Copy each line of the data beneath in which the word "profile" appears.

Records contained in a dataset
============================================================
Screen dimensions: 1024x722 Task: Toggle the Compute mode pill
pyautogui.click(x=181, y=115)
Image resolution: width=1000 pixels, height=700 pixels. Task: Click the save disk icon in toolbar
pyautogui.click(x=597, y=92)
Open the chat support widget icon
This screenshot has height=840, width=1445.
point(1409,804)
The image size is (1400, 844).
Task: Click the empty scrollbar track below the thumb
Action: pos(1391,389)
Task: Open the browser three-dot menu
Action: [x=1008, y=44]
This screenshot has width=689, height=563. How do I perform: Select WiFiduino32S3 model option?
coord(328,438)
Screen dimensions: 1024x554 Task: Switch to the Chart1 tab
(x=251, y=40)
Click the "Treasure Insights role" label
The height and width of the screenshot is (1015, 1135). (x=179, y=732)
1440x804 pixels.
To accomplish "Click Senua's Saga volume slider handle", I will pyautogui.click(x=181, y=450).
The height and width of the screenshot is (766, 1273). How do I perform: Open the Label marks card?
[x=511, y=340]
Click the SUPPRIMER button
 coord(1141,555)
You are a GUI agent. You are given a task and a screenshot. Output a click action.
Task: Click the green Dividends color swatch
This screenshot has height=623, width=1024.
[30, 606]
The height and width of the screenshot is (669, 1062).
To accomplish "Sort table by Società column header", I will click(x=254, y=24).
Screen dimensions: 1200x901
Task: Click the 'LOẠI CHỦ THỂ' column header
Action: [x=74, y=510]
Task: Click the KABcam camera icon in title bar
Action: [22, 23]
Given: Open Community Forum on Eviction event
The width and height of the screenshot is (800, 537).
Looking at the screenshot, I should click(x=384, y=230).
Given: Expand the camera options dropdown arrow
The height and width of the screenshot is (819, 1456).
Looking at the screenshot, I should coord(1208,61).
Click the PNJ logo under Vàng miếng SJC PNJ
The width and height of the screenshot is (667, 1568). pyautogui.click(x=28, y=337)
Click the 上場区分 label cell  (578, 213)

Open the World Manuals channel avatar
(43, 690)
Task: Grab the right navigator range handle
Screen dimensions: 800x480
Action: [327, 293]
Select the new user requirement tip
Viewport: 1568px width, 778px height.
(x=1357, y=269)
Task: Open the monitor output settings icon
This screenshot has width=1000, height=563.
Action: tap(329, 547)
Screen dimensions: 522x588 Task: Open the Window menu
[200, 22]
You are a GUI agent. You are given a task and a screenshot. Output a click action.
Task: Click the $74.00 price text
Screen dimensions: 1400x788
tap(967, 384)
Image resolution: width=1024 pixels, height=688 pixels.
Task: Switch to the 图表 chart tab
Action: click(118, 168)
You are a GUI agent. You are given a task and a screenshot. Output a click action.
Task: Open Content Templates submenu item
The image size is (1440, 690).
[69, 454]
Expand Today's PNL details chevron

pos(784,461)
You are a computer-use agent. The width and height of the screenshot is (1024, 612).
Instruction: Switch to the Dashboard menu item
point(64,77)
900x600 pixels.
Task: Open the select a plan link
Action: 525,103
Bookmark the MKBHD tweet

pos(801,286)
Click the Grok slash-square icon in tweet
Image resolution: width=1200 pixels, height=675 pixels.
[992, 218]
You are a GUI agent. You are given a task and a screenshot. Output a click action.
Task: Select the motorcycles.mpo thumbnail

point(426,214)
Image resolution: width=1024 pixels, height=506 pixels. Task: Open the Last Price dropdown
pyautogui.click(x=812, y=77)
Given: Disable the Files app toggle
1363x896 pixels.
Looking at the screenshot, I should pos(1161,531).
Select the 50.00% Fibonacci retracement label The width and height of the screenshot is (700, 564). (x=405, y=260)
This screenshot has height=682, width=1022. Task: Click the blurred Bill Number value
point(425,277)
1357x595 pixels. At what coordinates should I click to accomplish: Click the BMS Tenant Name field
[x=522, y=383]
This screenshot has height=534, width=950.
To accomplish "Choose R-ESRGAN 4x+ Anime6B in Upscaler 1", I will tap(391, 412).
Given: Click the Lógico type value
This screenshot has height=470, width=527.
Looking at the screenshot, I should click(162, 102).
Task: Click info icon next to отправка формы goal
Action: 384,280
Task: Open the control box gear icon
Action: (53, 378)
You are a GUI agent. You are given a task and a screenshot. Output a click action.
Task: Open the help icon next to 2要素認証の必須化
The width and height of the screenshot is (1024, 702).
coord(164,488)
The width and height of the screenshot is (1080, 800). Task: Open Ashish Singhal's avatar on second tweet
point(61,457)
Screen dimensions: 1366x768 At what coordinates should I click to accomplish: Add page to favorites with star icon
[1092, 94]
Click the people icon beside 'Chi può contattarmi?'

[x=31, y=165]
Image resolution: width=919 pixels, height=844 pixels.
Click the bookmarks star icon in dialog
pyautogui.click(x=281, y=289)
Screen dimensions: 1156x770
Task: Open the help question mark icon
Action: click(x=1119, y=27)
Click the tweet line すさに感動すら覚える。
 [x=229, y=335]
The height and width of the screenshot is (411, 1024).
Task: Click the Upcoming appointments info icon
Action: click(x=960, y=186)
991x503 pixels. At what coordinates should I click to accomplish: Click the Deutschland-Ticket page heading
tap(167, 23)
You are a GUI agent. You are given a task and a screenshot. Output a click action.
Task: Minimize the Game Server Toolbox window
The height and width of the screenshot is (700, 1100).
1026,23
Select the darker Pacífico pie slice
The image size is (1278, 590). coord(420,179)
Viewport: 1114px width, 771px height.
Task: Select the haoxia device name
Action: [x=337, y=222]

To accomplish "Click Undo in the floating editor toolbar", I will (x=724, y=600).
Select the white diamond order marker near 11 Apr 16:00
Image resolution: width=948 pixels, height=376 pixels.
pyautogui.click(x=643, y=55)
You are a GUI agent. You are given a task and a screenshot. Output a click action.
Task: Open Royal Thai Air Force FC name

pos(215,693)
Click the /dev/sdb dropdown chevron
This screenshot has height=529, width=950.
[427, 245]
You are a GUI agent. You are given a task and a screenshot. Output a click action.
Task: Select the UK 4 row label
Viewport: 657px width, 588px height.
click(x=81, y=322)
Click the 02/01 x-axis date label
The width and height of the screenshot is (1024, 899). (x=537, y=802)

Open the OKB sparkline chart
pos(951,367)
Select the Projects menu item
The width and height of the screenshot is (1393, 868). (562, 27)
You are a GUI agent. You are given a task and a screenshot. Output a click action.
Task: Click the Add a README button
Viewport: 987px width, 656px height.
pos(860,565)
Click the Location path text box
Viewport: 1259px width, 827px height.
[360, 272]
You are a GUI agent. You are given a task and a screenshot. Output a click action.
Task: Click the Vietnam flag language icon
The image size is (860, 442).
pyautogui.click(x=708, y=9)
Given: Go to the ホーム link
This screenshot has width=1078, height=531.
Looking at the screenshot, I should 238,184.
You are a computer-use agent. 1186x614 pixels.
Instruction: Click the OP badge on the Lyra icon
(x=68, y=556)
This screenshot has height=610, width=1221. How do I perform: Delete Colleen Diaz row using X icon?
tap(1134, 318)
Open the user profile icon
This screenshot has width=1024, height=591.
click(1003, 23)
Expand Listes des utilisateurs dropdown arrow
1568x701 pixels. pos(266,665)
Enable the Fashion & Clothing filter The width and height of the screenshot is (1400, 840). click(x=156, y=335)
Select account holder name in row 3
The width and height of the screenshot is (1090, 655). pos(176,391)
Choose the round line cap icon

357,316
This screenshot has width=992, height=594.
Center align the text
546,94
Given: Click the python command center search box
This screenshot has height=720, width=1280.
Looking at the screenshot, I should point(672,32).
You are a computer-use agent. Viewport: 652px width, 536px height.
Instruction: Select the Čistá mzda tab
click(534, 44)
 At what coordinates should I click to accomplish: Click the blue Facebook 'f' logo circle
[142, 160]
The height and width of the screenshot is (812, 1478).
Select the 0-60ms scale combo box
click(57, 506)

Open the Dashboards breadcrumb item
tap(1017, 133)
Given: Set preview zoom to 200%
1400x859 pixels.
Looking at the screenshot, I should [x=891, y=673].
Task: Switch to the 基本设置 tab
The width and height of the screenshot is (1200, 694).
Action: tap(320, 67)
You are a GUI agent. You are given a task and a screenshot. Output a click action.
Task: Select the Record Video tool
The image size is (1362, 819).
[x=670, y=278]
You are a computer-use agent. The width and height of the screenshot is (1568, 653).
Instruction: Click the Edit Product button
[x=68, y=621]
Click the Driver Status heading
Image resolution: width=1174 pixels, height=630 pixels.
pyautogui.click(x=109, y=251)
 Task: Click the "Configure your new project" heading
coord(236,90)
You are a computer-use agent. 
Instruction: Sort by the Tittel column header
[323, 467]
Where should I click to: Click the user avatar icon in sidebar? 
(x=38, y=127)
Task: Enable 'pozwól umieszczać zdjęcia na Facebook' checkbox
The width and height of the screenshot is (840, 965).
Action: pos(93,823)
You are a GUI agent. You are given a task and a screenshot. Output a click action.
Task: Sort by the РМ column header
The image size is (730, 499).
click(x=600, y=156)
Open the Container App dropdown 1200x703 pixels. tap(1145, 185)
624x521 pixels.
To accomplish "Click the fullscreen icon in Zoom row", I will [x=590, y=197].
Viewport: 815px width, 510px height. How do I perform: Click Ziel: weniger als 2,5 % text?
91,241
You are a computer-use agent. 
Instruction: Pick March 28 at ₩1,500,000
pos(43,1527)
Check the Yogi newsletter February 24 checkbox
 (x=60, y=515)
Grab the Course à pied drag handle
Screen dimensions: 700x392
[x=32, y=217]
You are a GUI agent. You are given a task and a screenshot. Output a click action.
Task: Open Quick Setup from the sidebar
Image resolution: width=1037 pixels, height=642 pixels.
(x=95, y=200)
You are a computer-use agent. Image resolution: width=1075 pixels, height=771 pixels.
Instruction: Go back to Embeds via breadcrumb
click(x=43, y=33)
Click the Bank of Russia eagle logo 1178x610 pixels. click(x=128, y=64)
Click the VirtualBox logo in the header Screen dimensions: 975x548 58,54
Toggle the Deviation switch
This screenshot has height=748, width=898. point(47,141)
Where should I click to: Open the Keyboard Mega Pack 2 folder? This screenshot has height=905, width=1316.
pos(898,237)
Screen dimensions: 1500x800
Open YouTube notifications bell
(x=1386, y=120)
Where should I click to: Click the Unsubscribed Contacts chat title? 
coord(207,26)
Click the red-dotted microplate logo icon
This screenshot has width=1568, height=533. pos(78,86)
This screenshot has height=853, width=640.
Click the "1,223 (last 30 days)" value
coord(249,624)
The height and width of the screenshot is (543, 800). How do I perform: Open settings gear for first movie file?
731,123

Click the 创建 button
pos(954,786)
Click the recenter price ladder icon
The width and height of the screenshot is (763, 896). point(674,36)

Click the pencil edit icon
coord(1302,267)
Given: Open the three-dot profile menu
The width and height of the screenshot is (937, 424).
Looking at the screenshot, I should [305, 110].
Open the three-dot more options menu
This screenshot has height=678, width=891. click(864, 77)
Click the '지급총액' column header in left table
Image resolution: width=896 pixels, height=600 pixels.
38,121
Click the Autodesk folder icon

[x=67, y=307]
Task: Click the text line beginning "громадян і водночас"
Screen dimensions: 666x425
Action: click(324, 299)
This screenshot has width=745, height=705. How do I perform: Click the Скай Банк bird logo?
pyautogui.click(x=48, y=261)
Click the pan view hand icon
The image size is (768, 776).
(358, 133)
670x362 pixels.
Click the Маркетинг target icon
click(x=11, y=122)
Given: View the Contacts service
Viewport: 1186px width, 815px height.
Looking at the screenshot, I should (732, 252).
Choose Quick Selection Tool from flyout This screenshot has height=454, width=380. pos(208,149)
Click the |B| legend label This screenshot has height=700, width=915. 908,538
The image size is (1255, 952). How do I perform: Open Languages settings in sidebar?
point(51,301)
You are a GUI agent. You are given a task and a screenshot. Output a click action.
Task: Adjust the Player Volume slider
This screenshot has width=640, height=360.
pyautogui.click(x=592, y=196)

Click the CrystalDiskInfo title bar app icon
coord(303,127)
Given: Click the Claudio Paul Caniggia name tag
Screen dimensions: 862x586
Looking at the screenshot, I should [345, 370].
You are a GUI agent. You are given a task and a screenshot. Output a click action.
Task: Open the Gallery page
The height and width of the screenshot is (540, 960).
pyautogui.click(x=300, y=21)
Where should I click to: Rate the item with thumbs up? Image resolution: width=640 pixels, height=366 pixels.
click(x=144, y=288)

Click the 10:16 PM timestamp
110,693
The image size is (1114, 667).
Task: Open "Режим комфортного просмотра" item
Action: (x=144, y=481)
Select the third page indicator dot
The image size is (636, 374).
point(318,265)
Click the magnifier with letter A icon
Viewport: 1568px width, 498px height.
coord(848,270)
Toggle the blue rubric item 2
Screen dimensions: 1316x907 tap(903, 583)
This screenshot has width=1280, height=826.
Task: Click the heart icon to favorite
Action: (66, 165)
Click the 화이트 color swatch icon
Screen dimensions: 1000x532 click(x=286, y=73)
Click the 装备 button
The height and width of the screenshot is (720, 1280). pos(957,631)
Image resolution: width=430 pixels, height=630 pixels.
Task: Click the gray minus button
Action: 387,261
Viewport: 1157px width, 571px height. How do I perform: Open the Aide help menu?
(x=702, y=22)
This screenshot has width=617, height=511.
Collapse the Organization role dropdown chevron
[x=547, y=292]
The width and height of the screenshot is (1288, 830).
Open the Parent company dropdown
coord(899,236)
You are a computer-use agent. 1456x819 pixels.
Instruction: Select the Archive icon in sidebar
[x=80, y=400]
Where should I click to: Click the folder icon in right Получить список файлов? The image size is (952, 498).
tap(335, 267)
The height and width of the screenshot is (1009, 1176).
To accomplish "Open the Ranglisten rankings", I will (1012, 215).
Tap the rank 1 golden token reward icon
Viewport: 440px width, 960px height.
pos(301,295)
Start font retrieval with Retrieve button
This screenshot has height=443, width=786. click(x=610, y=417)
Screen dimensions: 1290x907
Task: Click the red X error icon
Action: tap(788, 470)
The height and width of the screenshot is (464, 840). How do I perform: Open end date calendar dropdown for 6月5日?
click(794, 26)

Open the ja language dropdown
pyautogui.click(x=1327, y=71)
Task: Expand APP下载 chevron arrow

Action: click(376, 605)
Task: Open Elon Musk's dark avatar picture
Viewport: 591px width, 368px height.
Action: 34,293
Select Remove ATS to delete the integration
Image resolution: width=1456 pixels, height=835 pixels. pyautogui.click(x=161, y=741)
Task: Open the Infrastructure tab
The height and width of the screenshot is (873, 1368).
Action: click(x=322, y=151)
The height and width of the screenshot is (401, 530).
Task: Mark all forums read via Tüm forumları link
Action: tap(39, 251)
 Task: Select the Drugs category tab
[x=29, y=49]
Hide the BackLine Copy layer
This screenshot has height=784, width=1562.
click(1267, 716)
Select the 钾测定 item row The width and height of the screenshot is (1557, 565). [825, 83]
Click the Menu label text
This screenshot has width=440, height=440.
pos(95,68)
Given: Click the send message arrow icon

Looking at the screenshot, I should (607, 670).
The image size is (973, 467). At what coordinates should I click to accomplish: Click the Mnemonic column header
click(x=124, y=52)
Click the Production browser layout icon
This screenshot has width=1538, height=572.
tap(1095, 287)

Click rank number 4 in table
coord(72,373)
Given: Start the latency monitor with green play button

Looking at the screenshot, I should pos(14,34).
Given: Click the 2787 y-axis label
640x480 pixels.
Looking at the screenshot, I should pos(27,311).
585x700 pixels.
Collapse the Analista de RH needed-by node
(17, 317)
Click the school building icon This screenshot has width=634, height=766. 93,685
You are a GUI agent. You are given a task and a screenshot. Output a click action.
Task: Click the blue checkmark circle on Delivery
============================================================
• _ANSWER_
Open the user profile icon
Given: Open the three-dot profile menu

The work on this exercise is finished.